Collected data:
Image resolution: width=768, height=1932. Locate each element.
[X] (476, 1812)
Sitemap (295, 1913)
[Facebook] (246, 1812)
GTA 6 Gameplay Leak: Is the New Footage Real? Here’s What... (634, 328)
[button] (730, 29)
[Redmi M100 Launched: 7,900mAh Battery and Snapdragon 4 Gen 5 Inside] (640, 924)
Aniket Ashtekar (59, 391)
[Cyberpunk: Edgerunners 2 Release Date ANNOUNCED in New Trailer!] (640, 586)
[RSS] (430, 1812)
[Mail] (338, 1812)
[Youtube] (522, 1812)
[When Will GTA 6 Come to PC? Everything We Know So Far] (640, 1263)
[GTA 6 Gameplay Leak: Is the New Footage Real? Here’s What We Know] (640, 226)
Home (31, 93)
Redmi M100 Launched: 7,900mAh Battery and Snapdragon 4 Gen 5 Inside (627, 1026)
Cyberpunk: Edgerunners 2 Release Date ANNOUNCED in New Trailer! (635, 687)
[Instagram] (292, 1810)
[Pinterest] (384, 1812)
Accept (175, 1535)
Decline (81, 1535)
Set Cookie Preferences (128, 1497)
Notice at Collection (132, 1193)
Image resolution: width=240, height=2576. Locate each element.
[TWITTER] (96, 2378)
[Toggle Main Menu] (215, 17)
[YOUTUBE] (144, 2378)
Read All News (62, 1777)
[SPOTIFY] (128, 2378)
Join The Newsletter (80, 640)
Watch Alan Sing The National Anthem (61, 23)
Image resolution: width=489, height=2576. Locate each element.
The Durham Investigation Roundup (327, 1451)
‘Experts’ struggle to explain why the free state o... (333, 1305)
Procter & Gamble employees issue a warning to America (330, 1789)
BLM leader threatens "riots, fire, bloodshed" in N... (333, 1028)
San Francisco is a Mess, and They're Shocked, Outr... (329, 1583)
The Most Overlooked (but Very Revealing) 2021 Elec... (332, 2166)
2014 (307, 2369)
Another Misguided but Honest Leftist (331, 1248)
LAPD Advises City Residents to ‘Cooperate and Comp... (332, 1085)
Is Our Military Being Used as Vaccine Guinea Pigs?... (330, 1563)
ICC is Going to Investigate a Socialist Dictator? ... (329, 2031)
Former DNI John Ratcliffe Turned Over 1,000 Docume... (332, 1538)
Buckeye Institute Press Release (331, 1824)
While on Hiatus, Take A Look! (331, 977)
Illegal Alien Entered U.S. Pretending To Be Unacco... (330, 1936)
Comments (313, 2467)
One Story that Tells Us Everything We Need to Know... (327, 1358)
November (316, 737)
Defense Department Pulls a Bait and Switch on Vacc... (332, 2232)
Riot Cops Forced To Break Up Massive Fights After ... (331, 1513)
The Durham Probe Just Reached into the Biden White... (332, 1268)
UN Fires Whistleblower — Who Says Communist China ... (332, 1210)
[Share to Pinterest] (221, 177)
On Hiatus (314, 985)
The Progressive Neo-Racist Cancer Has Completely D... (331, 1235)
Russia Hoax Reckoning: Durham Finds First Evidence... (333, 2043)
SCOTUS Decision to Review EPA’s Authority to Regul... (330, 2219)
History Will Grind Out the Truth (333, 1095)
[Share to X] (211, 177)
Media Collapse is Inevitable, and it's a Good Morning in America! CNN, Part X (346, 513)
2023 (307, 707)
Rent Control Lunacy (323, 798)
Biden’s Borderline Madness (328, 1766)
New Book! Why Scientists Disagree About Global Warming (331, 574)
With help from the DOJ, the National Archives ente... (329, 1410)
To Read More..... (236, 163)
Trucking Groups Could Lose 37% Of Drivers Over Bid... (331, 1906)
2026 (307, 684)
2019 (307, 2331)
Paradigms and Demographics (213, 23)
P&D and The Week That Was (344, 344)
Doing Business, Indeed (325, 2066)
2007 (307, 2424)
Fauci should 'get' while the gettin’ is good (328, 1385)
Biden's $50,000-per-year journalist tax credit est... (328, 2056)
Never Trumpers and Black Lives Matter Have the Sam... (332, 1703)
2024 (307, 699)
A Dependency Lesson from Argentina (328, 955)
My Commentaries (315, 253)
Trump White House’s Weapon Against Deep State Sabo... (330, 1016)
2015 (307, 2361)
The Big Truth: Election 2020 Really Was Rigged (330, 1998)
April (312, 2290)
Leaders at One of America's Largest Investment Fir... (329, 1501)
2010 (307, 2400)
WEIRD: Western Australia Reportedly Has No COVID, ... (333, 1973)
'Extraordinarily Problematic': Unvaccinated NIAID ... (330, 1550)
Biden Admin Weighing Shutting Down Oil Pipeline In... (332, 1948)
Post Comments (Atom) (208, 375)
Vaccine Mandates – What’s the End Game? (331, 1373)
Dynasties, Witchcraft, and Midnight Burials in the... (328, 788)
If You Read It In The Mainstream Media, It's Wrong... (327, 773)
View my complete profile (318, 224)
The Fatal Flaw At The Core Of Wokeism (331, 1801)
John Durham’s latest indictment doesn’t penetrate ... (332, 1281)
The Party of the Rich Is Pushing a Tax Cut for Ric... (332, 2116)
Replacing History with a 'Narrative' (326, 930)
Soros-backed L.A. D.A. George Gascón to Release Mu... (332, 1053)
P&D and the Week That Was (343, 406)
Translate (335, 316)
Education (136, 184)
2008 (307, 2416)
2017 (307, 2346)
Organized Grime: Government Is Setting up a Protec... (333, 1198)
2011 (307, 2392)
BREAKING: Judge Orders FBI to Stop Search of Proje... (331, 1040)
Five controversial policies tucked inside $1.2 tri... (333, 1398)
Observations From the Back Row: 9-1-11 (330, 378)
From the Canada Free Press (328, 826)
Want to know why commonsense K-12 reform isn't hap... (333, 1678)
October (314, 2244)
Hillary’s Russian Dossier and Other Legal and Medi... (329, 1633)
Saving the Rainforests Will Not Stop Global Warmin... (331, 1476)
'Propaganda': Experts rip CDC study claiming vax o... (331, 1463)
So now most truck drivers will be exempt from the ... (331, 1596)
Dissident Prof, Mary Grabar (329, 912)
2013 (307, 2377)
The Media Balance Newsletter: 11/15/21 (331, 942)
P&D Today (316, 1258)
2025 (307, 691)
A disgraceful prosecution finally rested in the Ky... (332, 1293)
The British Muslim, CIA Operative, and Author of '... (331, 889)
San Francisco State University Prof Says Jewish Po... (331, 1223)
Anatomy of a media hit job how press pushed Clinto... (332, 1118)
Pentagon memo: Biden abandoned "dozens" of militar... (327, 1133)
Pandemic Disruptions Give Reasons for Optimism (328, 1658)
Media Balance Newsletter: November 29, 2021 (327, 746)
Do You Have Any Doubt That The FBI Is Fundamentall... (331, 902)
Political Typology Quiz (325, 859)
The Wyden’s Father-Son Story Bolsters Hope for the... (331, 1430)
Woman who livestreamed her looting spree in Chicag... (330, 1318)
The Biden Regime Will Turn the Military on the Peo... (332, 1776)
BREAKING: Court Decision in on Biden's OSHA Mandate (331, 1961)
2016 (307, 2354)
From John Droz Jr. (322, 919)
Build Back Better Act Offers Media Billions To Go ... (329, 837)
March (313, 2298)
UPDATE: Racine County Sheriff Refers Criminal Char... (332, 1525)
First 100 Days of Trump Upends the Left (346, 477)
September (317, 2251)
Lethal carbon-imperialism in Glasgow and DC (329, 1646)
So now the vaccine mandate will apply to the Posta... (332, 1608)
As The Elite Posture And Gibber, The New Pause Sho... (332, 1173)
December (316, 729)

_Activity_: Without leaving anything out, repeat every entry shown above.

_Answer box_:
Image resolution: width=768, height=1932. Locate each element.
[X] (476, 1812)
Sitemap (295, 1913)
[Facebook] (246, 1812)
GTA 6 Gameplay Leak: Is the New Footage Real? Here’s What... (634, 328)
[button] (730, 29)
[Redmi M100 Launched: 7,900mAh Battery and Snapdragon 4 Gen 5 Inside] (640, 924)
Aniket Ashtekar (59, 391)
[Cyberpunk: Edgerunners 2 Release Date ANNOUNCED in New Trailer!] (640, 586)
[RSS] (430, 1812)
[Mail] (338, 1812)
[Youtube] (522, 1812)
[When Will GTA 6 Come to PC? Everything We Know So Far] (640, 1263)
[GTA 6 Gameplay Leak: Is the New Footage Real? Here’s What We Know] (640, 226)
Home (31, 93)
Redmi M100 Launched: 7,900mAh Battery and Snapdragon 4 Gen 5 Inside (627, 1026)
Cyberpunk: Edgerunners 2 Release Date ANNOUNCED in New Trailer! (635, 687)
[Instagram] (292, 1810)
[Pinterest] (384, 1812)
Accept (175, 1535)
Decline (81, 1535)
Set Cookie Preferences (128, 1497)
Notice at Collection (132, 1193)
Image resolution: width=240, height=2576. Locate each element.
[TWITTER] (96, 2378)
[Toggle Main Menu] (215, 17)
[YOUTUBE] (144, 2378)
Read All News (62, 1777)
[SPOTIFY] (128, 2378)
Join The Newsletter (80, 640)
Watch Alan Sing The National Anthem (61, 23)
Image resolution: width=489, height=2576. Locate each element.
The Durham Investigation Roundup (327, 1451)
‘Experts’ struggle to explain why the free state o... (333, 1305)
Procter & Gamble employees issue a warning to America (330, 1789)
BLM leader threatens "riots, fire, bloodshed" in N... (333, 1028)
San Francisco is a Mess, and They're Shocked, Outr... (329, 1583)
The Most Overlooked (but Very Revealing) 2021 Elec... (332, 2166)
2014 (307, 2369)
Another Misguided but Honest Leftist (331, 1248)
LAPD Advises City Residents to ‘Cooperate and Comp... (332, 1085)
Is Our Military Being Used as Vaccine Guinea Pigs?... (330, 1563)
ICC is Going to Investigate a Socialist Dictator? ... (329, 2031)
Former DNI John Ratcliffe Turned Over 1,000 Docume... (332, 1538)
Buckeye Institute Press Release (331, 1824)
While on Hiatus, Take A Look! (331, 977)
Illegal Alien Entered U.S. Pretending To Be Unacco... (330, 1936)
Comments (313, 2467)
One Story that Tells Us Everything We Need to Know... (327, 1358)
November (316, 737)
Defense Department Pulls a Bait and Switch on Vacc... (332, 2232)
Riot Cops Forced To Break Up Massive Fights After ... (331, 1513)
The Durham Probe Just Reached into the Biden White... (332, 1268)
UN Fires Whistleblower — Who Says Communist China ... (332, 1210)
[Share to Pinterest] (221, 177)
On Hiatus (314, 985)
The Progressive Neo-Racist Cancer Has Completely D... (331, 1235)
Russia Hoax Reckoning: Durham Finds First Evidence... (333, 2043)
SCOTUS Decision to Review EPA’s Authority to Regul... (330, 2219)
History Will Grind Out the Truth (333, 1095)
[Share to X] (211, 177)
Media Collapse is Inevitable, and it's a Good Morning in America! CNN, Part X (346, 513)
2023 (307, 707)
Rent Control Lunacy (323, 798)
Biden’s Borderline Madness (328, 1766)
New Book! Why Scientists Disagree About Global Warming (331, 574)
With help from the DOJ, the National Archives ente... (329, 1410)
To Read More..... (236, 163)
Trucking Groups Could Lose 37% Of Drivers Over Bid... (331, 1906)
2026 (307, 684)
2019 (307, 2331)
Paradigms and Demographics (213, 23)
P&D and The Week That Was (344, 344)
Doing Business, Indeed (325, 2066)
2007 (307, 2424)
Fauci should 'get' while the gettin’ is good (328, 1385)
Biden's $50,000-per-year journalist tax credit est... (328, 2056)
Never Trumpers and Black Lives Matter Have the Sam... (332, 1703)
2024 (307, 699)
A Dependency Lesson from Argentina (328, 955)
My Commentaries (315, 253)
Trump White House’s Weapon Against Deep State Sabo... (330, 1016)
2015 (307, 2361)
The Big Truth: Election 2020 Really Was Rigged (330, 1998)
April (312, 2290)
Leaders at One of America's Largest Investment Fir... (329, 1501)
2010 (307, 2400)
WEIRD: Western Australia Reportedly Has No COVID, ... (333, 1973)
'Extraordinarily Problematic': Unvaccinated NIAID ... (330, 1550)
Biden Admin Weighing Shutting Down Oil Pipeline In... (332, 1948)
Post Comments (Atom) (208, 375)
Vaccine Mandates – What’s the End Game? (331, 1373)
Dynasties, Witchcraft, and Midnight Burials in the... (328, 788)
If You Read It In The Mainstream Media, It's Wrong... (327, 773)
View my complete profile (318, 224)
The Fatal Flaw At The Core Of Wokeism (331, 1801)
John Durham’s latest indictment doesn’t penetrate ... (332, 1281)
The Party of the Rich Is Pushing a Tax Cut for Ric... (332, 2116)
Replacing History with a 'Narrative' (326, 930)
Soros-backed L.A. D.A. George Gascón to Release Mu... (332, 1053)
P&D and the Week That Was (343, 406)
Translate (335, 316)
Education (136, 184)
2008 (307, 2416)
2017 (307, 2346)
Organized Grime: Government Is Setting up a Protec... (333, 1198)
2011 (307, 2392)
BREAKING: Judge Orders FBI to Stop Search of Proje... (331, 1040)
Five controversial policies tucked inside $1.2 tri... (333, 1398)
Observations From the Back Row: 9-1-11 (330, 378)
From the Canada Free Press (328, 826)
Want to know why commonsense K-12 reform isn't hap... (333, 1678)
October (314, 2244)
Hillary’s Russian Dossier and Other Legal and Medi... (329, 1633)
Saving the Rainforests Will Not Stop Global Warmin... (331, 1476)
'Propaganda': Experts rip CDC study claiming vax o... (331, 1463)
So now most truck drivers will be exempt from the ... (331, 1596)
Dissident Prof, Mary Grabar (329, 912)
2013 (307, 2377)
The Media Balance Newsletter: 11/15/21 (331, 942)
P&D Today (316, 1258)
2025 (307, 691)
A disgraceful prosecution finally rested in the Ky... (332, 1293)
The British Muslim, CIA Operative, and Author of '... (331, 889)
San Francisco State University Prof Says Jewish Po... (331, 1223)
Anatomy of a media hit job how press pushed Clinto... (332, 1118)
Pentagon memo: Biden abandoned "dozens" of militar... (327, 1133)
Pandemic Disruptions Give Reasons for Optimism (328, 1658)
Media Balance Newsletter: November 29, 2021 (327, 746)
Do You Have Any Doubt That The FBI Is Fundamentall... (331, 902)
Political Typology Quiz (325, 859)
The Wyden’s Father-Son Story Bolsters Hope for the... (331, 1430)
Woman who livestreamed her looting spree in Chicag... (330, 1318)
The Biden Regime Will Turn the Military on the Peo... (332, 1776)
BREAKING: Court Decision in on Biden's OSHA Mandate (331, 1961)
2016 (307, 2354)
From John Droz Jr. (322, 919)
Build Back Better Act Offers Media Billions To Go ... (329, 837)
March (313, 2298)
UPDATE: Racine County Sheriff Refers Criminal Char... (332, 1525)
First 100 Days of Trump Upends the Left (346, 477)
September (317, 2251)
Lethal carbon-imperialism in Glasgow and DC (329, 1646)
So now the vaccine mandate will apply to the Posta... (332, 1608)
As The Elite Posture And Gibber, The New Pause Sho... (332, 1173)
December (316, 729)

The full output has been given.